Central command blunts the baroreflex bradycardia to aortic nerve stimulation at the onset of voluntary static exercise in cats.

Abstract

To examine whether the central characteristics of the aortic baroreflex alter from moment to moment during static exercise, we identified the dynamic changes in the sizes of the bradycardia and depressor response evoked by stimulation of the aortic depressor nerve (ADN). Three conscious cats were trained to voluntarily extend the right forelimb and press a bar for 31 +/- 1 s with a peak force of 337 +/- 22 g while maintaining a sitting posture. The ADN stimulation-induced bradycardia was attenuated at the initial period of exercise (up to 8 s from the exercise onset) to 62 +/- 5% of the preexercise bradycardia and remained blunted until the end of exercise. The most blunted bradycardia was observed immediately before or when the forelimb was extended before force development. The baroreflex-induced bradycardia was suppressed again at cessation of exercise when the forelimb was retracted and recovered within a few seconds. In contrast, static exercise did not affect the ADN stimulation-induced depressor response. The ADN stimulation-induced bradycardia was also blunted at the beginning of naturally occurring body movement such as spontaneous postural change or grooming behavior.
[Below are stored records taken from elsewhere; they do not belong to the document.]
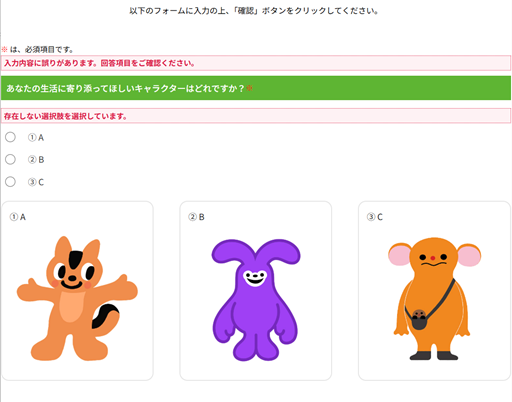512x402 pixels.
Task: Click the ③C card title label
Action: tap(375, 217)
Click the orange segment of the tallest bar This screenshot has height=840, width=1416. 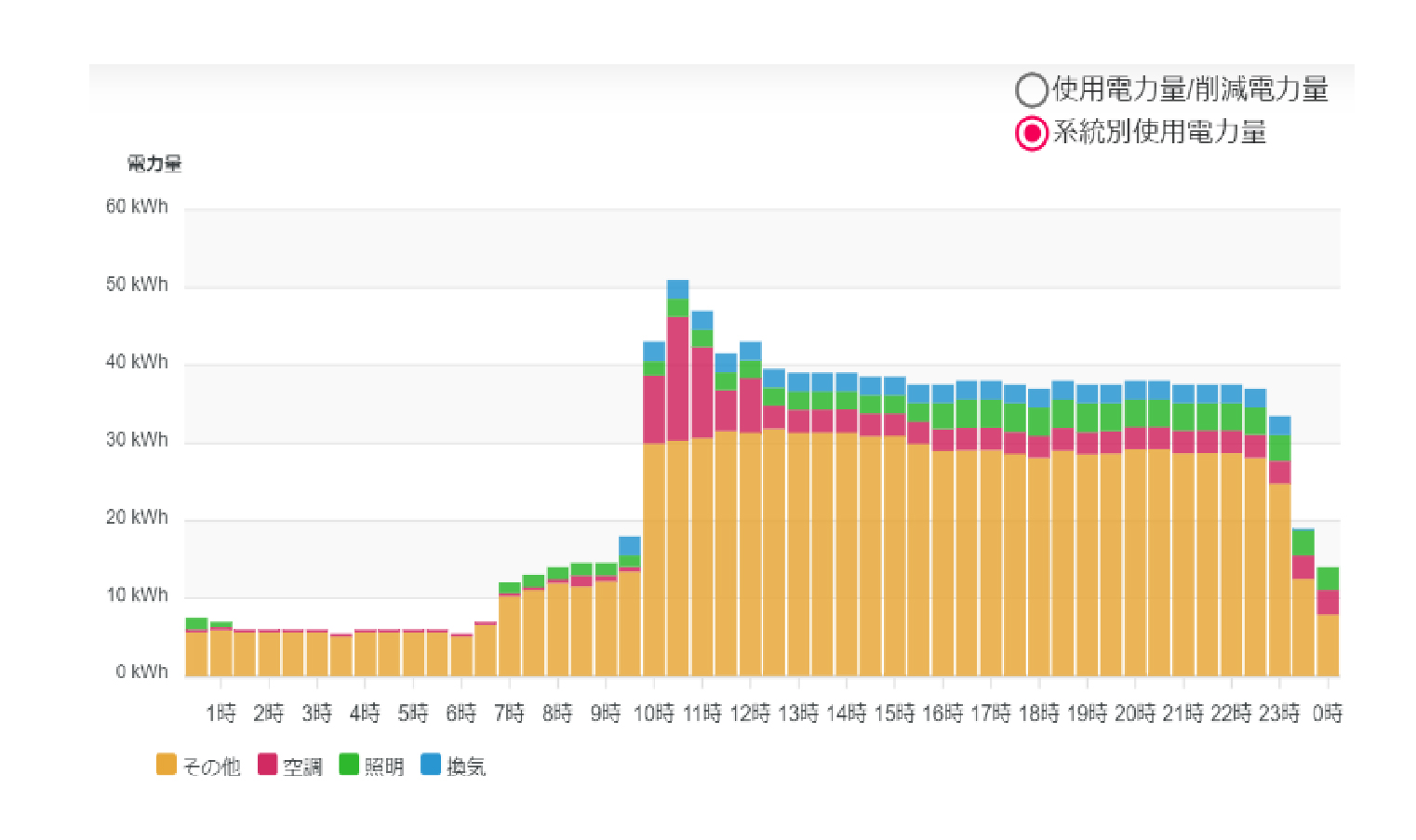[677, 558]
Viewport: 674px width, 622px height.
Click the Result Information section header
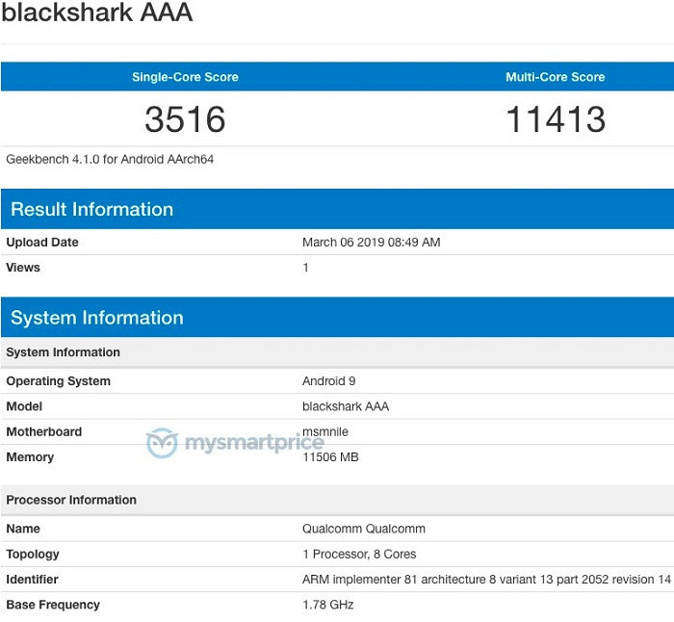click(92, 209)
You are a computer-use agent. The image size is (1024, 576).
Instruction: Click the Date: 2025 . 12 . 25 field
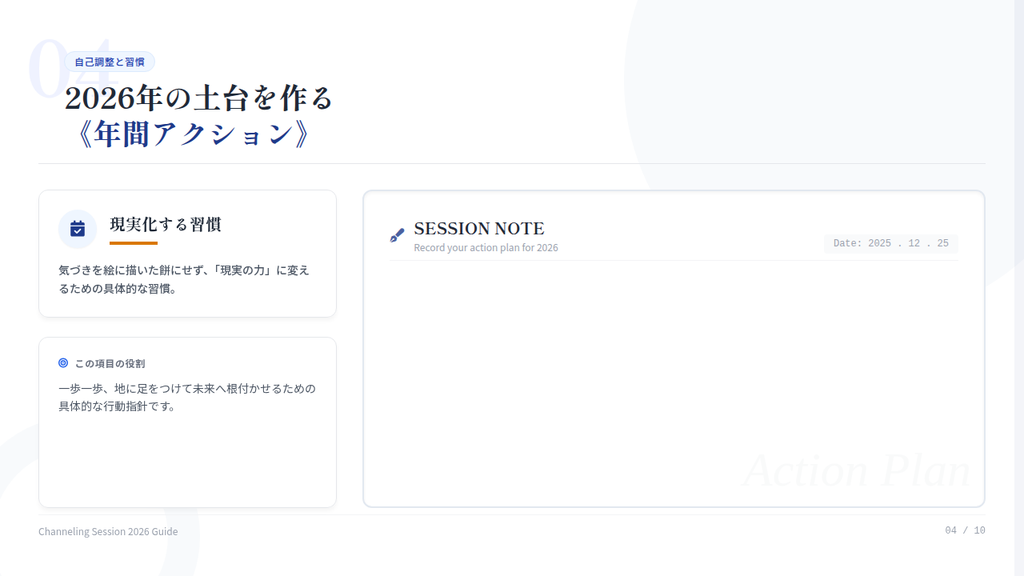pos(890,244)
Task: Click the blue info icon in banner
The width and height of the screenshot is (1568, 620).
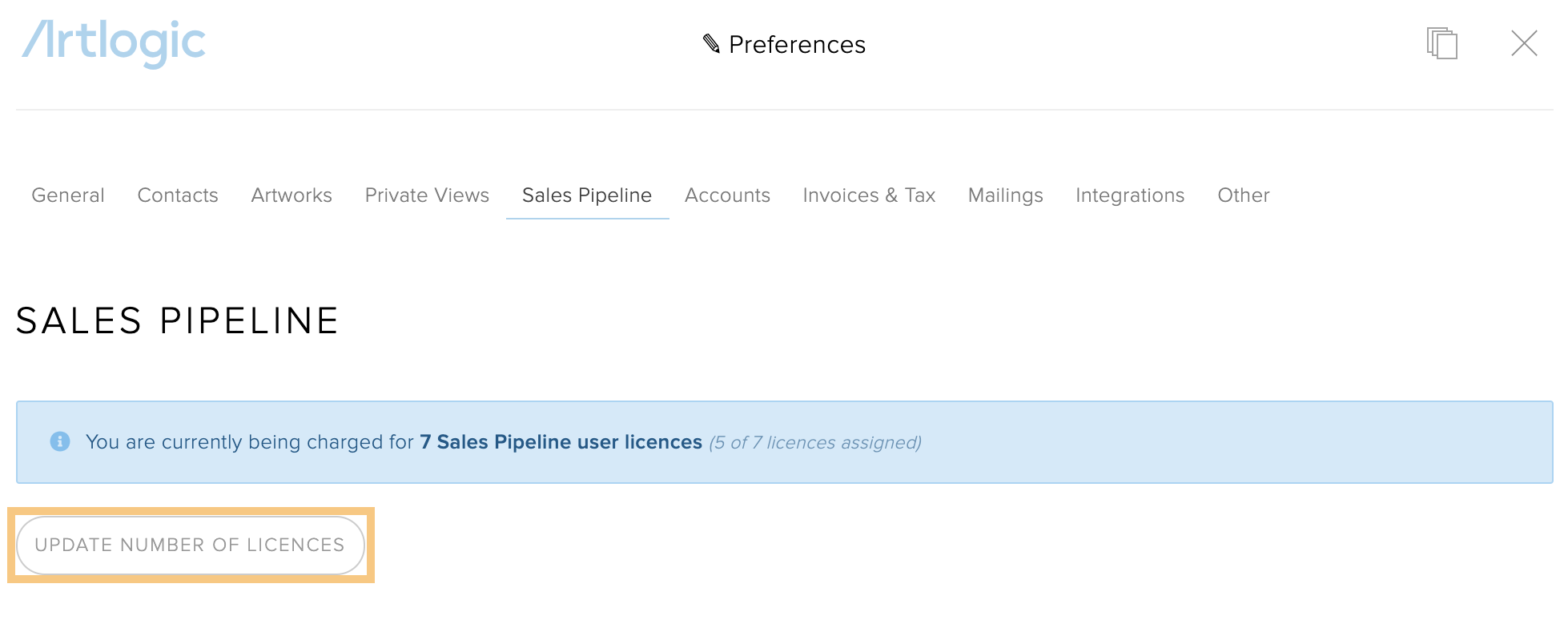Action: tap(60, 441)
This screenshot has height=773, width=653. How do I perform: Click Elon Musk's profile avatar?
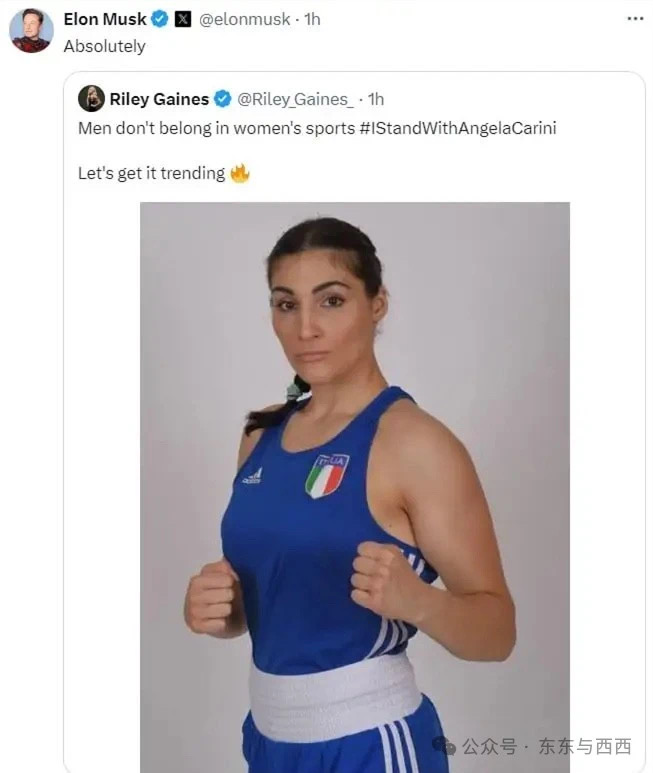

Thus it is likely that the central characteristics of the aortic baroreflex dynamically change from moment to moment during voluntary static exercise and during natural body movement and that particularly a central inhibition of the cardiac component of the aortic baroreflex is induced by central command at the onset of static exercise, whereas the central property of the vasomotor component of the baroreflex is preserved.